The Schaupner Family

Told by Lindsey & Daniel Schaupner

Having a child with special needs was not something for which we had prepared. When Alex was born and the doctor told us she had Down syndrome, we didn’t know what to expect. It was a scary time! Being a family with a special needs child. Well, that was for other families. But that quickly became our family, too!

After Alex was born, our doctor gave us resources for our family. We were able to access support almost right away and enroll her in early intervention services. My OB suggested that I reach out to Jill’s House for support as Alex grows older, which was the first time we had heard about Jill’s House.

When Alex was around 18 months old, she contracted RSV and had to be hospitalized for 10 days.

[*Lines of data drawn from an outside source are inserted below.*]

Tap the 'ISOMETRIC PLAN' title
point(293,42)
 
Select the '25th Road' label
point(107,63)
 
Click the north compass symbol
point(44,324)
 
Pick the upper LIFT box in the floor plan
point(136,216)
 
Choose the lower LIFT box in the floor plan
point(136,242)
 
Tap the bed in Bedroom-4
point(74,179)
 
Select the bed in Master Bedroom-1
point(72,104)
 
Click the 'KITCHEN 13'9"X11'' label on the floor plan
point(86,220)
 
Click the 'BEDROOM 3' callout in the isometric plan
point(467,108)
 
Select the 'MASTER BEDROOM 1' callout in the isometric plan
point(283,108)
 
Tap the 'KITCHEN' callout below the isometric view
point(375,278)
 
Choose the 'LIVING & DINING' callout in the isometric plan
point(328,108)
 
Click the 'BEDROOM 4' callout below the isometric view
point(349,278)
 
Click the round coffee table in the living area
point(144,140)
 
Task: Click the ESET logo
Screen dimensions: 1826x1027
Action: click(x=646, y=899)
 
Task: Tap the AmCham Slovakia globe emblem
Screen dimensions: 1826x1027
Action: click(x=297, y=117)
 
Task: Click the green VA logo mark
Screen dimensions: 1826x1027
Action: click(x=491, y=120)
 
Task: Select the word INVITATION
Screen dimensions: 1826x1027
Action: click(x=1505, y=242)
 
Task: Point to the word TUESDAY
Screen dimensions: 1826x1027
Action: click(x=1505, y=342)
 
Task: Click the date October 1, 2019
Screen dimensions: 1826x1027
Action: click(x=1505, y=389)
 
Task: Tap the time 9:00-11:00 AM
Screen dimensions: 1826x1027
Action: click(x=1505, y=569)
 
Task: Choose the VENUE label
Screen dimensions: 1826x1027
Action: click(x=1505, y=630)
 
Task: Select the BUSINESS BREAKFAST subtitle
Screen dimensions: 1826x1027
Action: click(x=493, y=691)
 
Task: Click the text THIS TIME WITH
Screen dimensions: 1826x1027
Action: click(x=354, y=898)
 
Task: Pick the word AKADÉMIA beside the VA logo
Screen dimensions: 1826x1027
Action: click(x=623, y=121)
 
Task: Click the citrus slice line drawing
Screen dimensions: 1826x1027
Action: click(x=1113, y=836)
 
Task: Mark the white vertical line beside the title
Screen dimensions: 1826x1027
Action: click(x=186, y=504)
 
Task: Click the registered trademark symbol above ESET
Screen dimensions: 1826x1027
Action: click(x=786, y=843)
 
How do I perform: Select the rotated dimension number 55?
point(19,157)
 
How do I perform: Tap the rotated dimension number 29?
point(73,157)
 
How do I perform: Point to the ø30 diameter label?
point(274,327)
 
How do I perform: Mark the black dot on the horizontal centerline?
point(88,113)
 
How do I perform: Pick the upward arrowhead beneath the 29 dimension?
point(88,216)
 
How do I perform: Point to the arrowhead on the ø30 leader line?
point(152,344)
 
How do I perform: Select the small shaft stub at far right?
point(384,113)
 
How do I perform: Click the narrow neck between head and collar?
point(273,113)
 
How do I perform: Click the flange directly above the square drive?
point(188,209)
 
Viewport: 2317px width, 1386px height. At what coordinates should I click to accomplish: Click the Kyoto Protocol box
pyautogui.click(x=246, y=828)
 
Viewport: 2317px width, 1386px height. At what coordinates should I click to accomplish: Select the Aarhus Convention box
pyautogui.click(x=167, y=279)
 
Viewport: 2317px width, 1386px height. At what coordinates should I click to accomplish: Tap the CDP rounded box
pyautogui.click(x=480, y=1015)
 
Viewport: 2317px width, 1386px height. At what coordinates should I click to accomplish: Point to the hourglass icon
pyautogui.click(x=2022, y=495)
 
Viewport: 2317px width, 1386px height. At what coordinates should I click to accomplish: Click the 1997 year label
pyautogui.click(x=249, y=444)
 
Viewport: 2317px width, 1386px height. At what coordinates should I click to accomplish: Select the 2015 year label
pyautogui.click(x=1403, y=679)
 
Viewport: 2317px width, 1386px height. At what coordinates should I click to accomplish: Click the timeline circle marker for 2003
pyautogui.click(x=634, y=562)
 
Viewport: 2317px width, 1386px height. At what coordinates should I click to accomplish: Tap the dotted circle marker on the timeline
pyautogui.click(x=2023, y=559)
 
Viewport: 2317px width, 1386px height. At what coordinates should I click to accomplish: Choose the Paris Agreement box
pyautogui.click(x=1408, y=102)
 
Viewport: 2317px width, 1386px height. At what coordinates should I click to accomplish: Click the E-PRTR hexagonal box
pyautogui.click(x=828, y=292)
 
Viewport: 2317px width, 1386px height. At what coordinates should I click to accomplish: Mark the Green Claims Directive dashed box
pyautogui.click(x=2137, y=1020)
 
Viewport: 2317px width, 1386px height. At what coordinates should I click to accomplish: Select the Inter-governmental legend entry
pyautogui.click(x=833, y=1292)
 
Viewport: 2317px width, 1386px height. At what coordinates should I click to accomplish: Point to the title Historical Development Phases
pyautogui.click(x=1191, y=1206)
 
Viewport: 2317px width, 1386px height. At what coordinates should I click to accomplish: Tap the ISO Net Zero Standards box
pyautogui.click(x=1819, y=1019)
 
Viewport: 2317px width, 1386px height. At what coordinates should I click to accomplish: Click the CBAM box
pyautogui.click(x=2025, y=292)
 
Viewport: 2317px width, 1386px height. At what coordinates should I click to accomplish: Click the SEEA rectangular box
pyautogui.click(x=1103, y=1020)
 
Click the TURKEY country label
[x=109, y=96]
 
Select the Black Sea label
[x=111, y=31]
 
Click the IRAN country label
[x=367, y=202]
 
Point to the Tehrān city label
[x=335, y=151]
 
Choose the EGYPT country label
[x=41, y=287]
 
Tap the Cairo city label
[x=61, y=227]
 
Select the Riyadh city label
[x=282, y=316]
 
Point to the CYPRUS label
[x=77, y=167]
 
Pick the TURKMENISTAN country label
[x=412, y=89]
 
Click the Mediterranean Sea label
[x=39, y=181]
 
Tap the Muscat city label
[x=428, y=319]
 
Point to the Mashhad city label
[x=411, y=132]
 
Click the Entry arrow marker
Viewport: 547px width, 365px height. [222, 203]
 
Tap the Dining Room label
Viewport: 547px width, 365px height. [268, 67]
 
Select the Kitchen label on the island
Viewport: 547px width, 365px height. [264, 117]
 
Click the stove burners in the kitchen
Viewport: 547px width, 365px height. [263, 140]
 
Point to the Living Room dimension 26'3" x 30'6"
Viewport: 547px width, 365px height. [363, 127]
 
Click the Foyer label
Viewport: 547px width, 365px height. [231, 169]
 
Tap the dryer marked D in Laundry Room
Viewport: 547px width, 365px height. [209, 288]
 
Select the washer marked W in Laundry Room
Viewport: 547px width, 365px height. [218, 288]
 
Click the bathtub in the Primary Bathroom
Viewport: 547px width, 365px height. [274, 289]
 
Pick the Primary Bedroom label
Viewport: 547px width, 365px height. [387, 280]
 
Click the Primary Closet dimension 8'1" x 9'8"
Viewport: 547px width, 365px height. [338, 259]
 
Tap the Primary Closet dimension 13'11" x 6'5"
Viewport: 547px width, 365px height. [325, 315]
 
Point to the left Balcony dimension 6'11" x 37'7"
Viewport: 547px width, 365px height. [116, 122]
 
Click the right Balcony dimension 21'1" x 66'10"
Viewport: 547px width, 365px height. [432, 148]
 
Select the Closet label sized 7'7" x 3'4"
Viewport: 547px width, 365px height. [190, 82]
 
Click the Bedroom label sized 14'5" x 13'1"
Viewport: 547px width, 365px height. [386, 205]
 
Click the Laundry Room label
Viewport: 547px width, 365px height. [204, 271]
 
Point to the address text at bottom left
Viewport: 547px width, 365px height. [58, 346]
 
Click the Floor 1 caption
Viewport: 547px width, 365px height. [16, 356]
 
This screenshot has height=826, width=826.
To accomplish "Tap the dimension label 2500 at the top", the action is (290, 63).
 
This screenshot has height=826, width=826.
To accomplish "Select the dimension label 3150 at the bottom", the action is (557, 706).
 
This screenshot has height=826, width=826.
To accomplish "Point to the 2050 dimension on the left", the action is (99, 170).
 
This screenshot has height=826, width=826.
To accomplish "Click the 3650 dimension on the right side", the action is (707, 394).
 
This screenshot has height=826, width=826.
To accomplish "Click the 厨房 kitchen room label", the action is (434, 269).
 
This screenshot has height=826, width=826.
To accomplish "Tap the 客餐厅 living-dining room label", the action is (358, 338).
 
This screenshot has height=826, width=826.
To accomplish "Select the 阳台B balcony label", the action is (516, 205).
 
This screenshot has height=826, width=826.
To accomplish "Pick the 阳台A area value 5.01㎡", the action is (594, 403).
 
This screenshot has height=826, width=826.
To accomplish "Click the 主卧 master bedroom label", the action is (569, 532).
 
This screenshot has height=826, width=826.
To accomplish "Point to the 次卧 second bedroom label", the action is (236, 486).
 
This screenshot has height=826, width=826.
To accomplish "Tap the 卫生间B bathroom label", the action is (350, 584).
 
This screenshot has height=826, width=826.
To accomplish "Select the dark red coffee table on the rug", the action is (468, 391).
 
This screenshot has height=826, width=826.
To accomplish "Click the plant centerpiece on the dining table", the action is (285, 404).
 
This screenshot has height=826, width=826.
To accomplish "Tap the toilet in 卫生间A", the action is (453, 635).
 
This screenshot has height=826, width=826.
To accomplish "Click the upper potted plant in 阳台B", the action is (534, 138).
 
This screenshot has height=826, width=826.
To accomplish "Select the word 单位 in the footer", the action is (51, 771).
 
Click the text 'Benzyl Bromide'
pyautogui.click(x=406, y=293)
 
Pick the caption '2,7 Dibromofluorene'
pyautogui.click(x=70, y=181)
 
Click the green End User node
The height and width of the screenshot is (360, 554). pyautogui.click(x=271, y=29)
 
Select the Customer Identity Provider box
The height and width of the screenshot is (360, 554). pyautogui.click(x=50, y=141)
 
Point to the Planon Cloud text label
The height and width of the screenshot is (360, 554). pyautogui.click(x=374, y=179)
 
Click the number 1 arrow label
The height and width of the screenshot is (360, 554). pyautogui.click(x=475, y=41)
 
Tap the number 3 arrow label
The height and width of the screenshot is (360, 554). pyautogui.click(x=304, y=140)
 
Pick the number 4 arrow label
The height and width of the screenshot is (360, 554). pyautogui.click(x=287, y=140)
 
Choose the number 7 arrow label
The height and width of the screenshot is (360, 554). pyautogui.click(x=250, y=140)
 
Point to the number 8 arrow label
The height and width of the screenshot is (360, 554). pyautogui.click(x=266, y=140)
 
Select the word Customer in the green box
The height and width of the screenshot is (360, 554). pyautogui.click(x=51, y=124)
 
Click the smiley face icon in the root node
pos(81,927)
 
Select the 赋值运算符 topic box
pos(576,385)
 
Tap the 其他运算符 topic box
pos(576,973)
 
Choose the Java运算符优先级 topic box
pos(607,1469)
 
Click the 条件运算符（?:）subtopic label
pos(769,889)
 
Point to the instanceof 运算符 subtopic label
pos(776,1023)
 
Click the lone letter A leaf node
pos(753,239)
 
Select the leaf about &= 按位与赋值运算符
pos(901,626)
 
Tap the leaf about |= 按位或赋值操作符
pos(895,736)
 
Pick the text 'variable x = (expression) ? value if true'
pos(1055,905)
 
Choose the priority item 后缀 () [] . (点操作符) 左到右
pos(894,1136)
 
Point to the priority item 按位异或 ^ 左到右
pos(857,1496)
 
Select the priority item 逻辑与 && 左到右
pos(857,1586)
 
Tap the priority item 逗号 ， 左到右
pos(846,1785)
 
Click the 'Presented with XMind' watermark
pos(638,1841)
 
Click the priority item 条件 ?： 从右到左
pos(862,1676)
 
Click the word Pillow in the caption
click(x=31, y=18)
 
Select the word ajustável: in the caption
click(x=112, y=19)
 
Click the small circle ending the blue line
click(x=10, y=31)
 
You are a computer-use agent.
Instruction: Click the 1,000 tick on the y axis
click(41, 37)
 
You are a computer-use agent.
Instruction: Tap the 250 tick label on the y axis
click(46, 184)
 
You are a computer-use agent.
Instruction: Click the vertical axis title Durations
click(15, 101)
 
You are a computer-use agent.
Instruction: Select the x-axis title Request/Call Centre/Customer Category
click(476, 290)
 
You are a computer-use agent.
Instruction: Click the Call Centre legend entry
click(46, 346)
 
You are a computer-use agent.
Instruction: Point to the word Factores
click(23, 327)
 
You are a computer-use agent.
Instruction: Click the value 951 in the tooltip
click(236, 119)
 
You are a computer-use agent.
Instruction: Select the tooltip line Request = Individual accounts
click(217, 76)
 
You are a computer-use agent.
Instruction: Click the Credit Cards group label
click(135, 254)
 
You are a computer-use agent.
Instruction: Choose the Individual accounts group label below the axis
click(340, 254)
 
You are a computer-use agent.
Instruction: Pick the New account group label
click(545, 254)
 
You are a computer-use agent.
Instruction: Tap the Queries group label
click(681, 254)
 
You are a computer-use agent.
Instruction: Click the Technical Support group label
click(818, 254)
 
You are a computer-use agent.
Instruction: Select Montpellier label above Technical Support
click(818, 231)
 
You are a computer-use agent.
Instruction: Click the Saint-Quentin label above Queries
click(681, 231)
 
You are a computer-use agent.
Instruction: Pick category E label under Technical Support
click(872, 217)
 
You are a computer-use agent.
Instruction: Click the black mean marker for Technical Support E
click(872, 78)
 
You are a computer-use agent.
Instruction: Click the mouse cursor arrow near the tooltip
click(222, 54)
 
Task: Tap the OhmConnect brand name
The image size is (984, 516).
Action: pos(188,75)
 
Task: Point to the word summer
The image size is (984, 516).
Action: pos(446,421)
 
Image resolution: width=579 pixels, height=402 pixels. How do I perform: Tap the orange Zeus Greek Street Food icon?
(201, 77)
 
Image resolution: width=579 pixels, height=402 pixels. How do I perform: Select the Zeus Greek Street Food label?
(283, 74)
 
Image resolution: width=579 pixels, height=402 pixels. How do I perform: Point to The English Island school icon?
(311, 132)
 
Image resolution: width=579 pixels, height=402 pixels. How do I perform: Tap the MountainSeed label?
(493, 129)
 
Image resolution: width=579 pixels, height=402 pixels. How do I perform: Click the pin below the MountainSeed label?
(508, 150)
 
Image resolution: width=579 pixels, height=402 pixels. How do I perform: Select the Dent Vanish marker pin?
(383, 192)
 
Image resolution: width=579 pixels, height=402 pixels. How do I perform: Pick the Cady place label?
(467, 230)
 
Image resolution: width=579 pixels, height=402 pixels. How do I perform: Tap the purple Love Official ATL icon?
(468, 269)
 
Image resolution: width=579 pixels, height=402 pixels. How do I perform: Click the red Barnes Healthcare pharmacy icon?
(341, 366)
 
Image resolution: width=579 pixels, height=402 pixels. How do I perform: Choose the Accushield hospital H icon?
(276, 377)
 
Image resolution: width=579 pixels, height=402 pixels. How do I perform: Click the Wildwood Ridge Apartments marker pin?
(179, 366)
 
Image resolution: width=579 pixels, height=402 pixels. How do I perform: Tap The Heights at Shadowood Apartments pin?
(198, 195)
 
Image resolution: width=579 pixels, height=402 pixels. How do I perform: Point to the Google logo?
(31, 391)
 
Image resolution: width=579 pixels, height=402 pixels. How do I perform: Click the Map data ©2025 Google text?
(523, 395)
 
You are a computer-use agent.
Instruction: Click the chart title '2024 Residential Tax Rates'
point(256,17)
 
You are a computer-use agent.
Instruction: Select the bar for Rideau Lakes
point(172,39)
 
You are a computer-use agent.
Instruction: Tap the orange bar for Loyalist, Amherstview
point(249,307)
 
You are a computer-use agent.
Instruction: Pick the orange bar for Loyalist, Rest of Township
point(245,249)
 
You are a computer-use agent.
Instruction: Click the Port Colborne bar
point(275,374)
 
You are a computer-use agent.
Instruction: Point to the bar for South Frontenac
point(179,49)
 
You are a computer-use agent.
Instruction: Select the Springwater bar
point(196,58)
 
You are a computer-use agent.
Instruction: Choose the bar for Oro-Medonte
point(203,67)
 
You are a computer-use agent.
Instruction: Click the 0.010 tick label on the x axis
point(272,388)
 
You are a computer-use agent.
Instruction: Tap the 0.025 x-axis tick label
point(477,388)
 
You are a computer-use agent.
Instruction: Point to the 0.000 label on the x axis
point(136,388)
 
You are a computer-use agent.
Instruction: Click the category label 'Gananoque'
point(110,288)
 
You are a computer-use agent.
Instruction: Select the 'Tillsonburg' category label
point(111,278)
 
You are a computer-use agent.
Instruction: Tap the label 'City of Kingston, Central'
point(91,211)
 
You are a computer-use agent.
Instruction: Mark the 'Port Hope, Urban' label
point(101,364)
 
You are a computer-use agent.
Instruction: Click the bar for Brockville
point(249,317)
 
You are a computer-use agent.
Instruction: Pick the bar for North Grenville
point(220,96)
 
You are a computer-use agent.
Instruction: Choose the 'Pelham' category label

She was in the RSV unit of the ICU, where there were several other children with Down syndrome. RSV greatly affects kids with Down syndrome, and we learned that we could no longer enroll her in daycare because she kept getting sick so often. The hospital staff provided our family with additional resources, and that’s when we heard about Jill’s House again.

Since we were no longer able to enroll Alex in daycare, we had au pairs live with us, which allowed our whole family, and especially Alex, to build strong relationships. Although she was not enrolled in daycare to learn social skills in that setting, she thrived at home with au pairs who truly embraced her.

We became close with one au pair and later traveled, as a family, to Germany so we could visit her. We do a lot of things as a family, and our trip to Germany was special. Alex doesn’t just go along for the ride. In many cases, she IS the ride! While in Germany, she was more enthralled with castles and food than with history. We all enjoyed that trip so much that we were able to cater our trip to meet the interests of Alex — German food and cool castles!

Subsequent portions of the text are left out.